*About this task*
From the line with "The image size is (1600, 900)." to the end of the data below, restate each line word for word, both ends included, without the pictures.

Screenshot grounding data
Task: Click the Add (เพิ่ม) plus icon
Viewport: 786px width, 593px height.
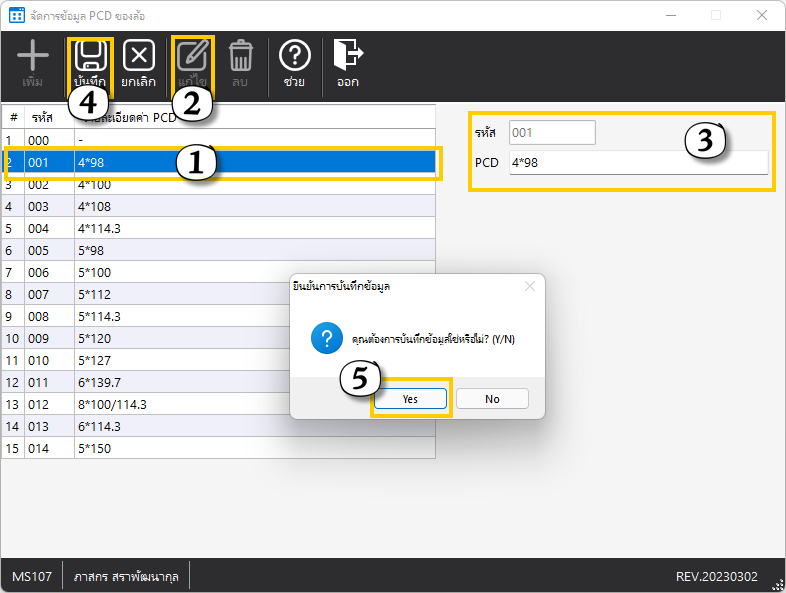Action: 33,56
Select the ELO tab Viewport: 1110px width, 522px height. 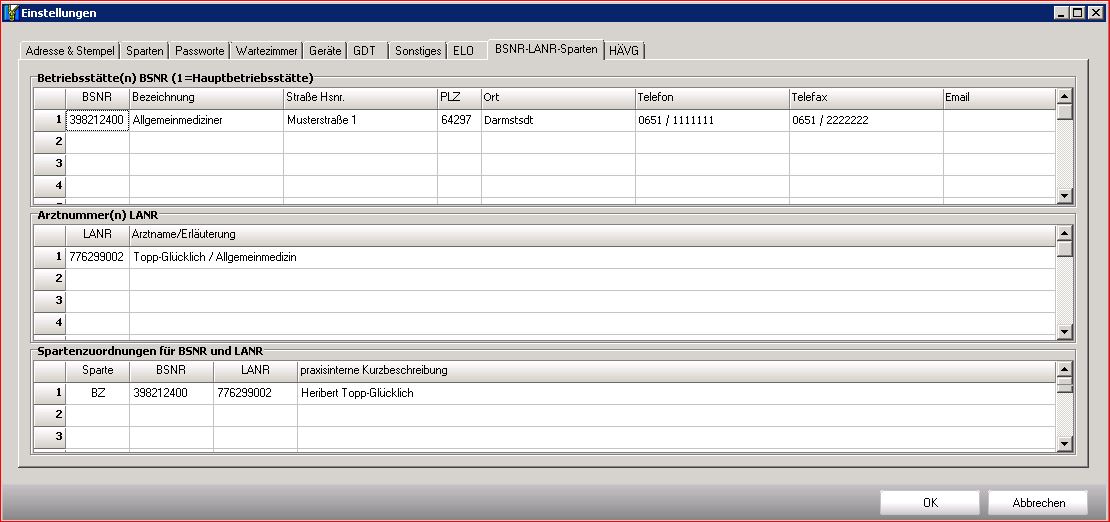(x=463, y=51)
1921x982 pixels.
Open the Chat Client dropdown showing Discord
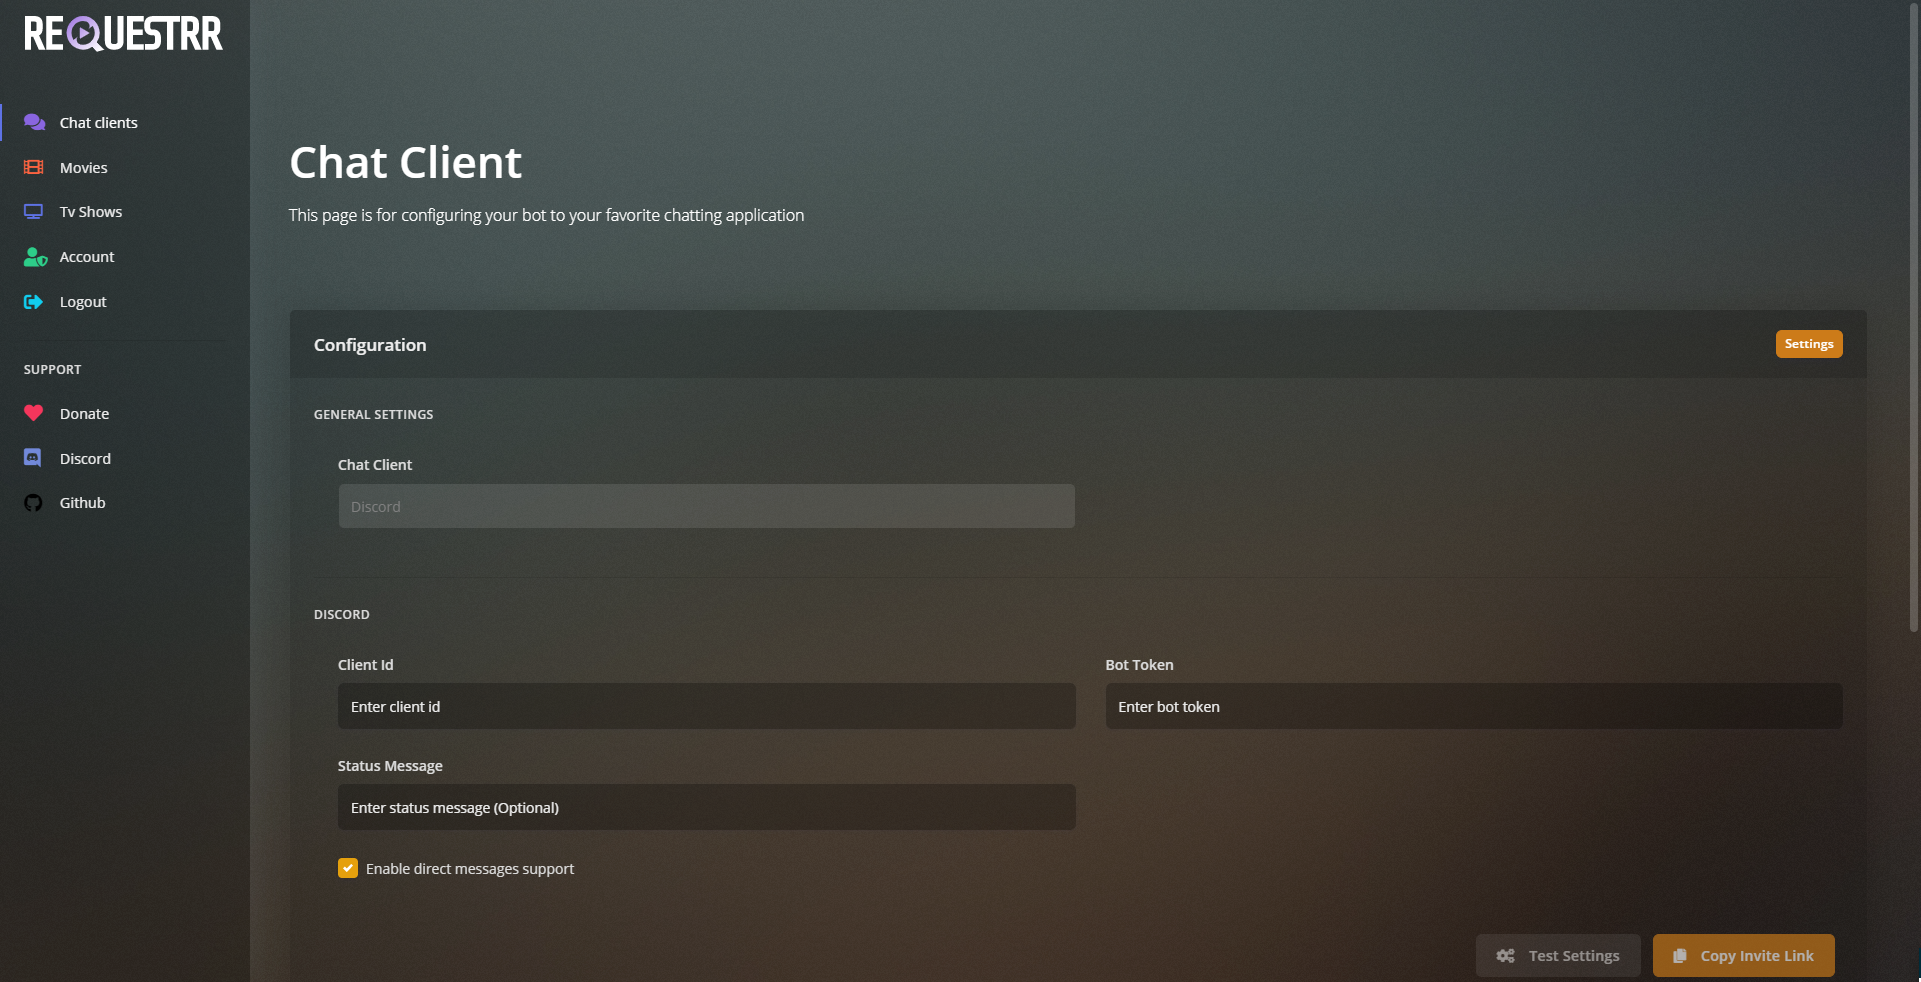pyautogui.click(x=706, y=506)
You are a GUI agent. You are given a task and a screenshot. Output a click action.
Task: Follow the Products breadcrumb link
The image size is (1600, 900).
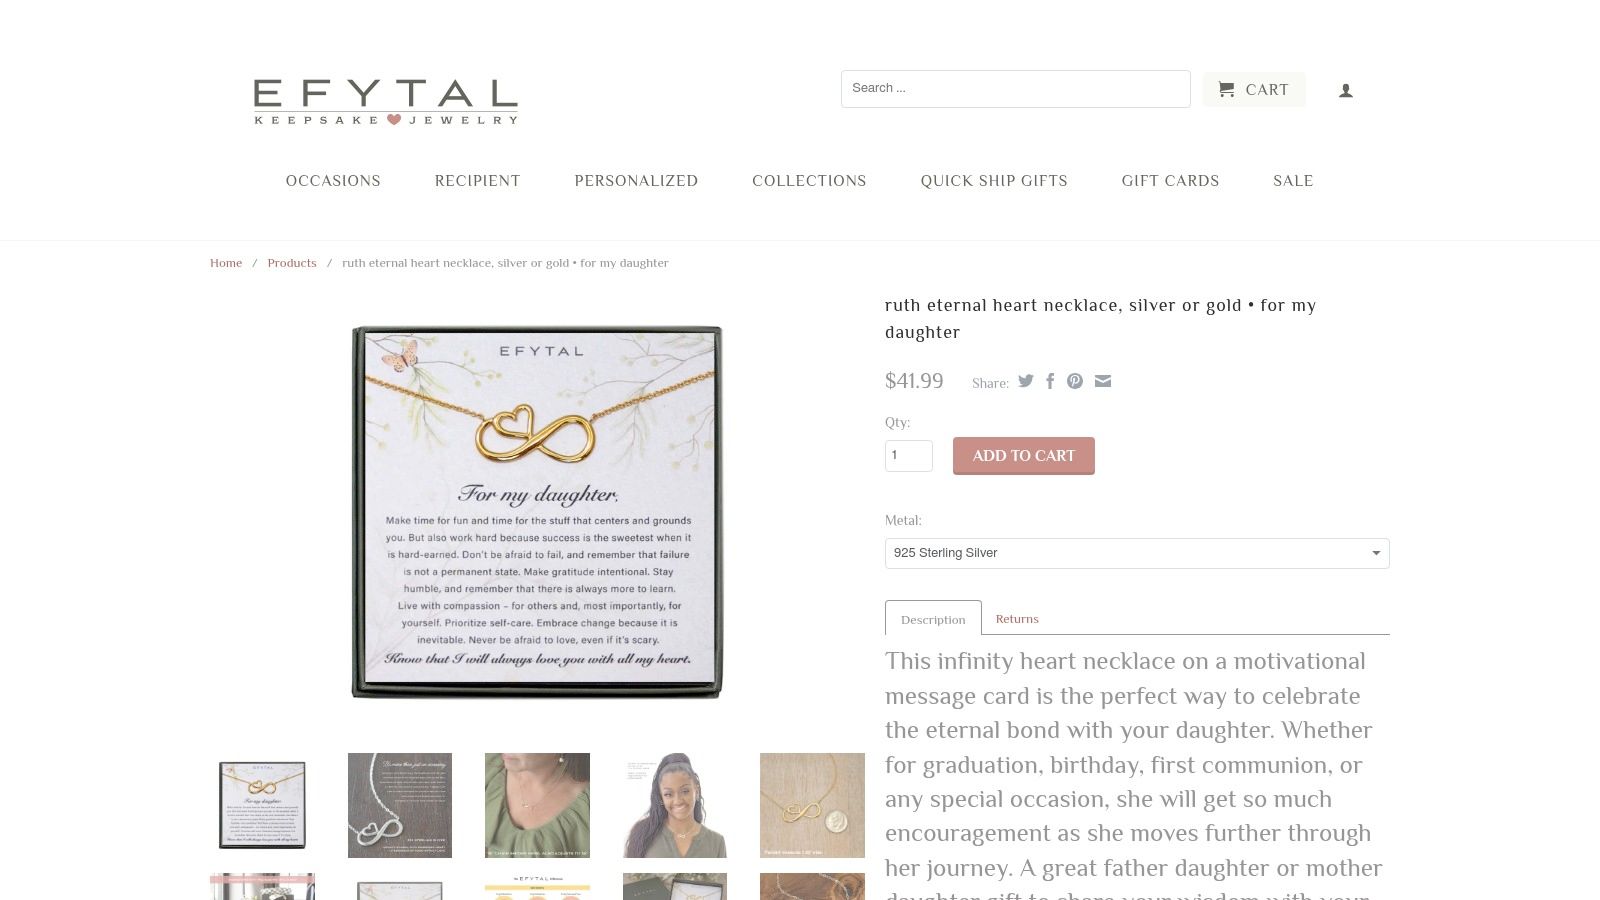292,263
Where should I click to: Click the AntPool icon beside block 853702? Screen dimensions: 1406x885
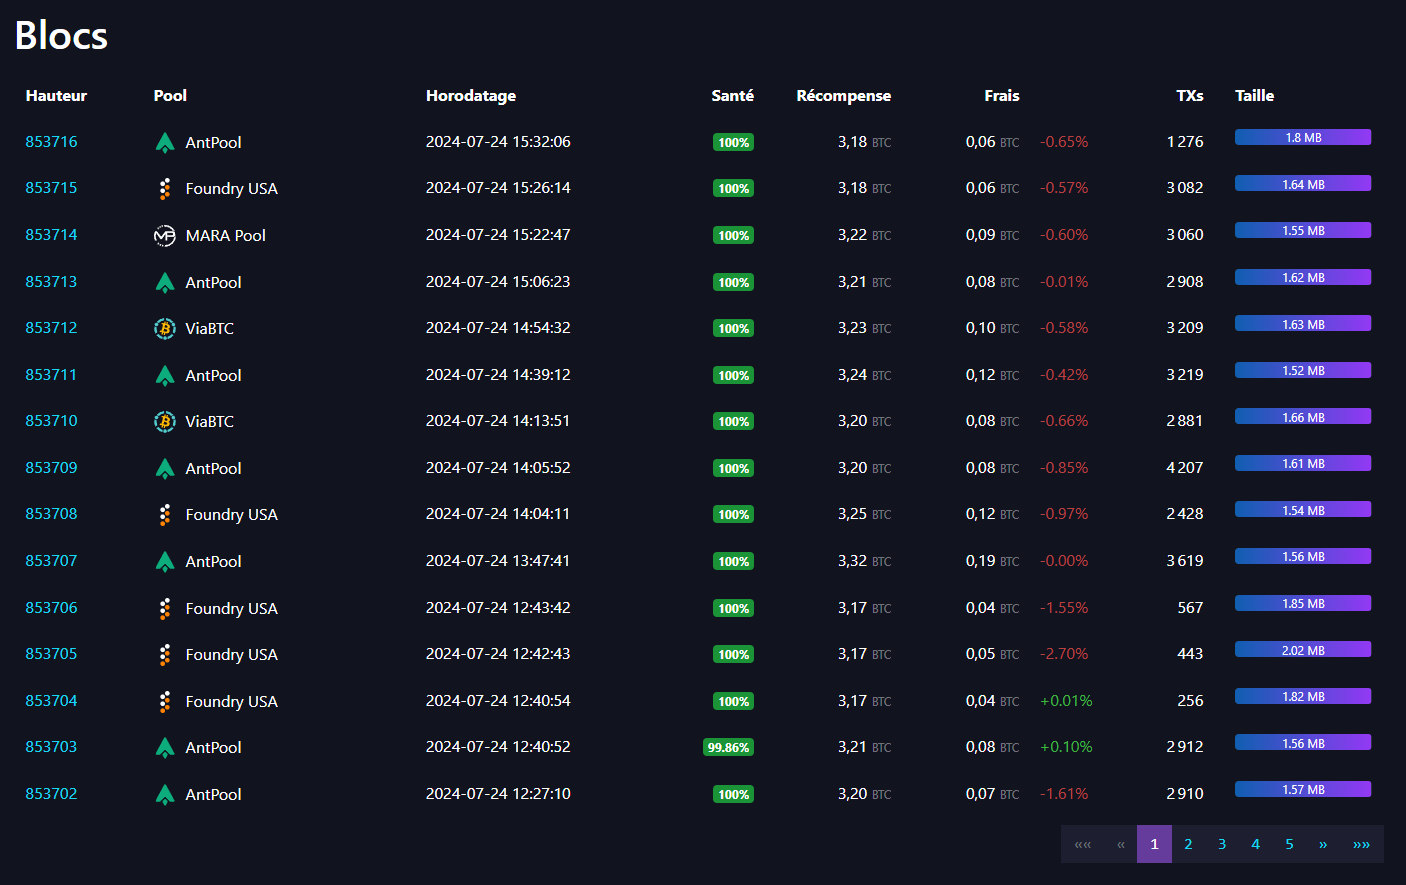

*Response*
The image size is (1600, 900).
292,263
Where should I click to: Click the AntPool icon beside block 853702? Screen dimensions: 1406x885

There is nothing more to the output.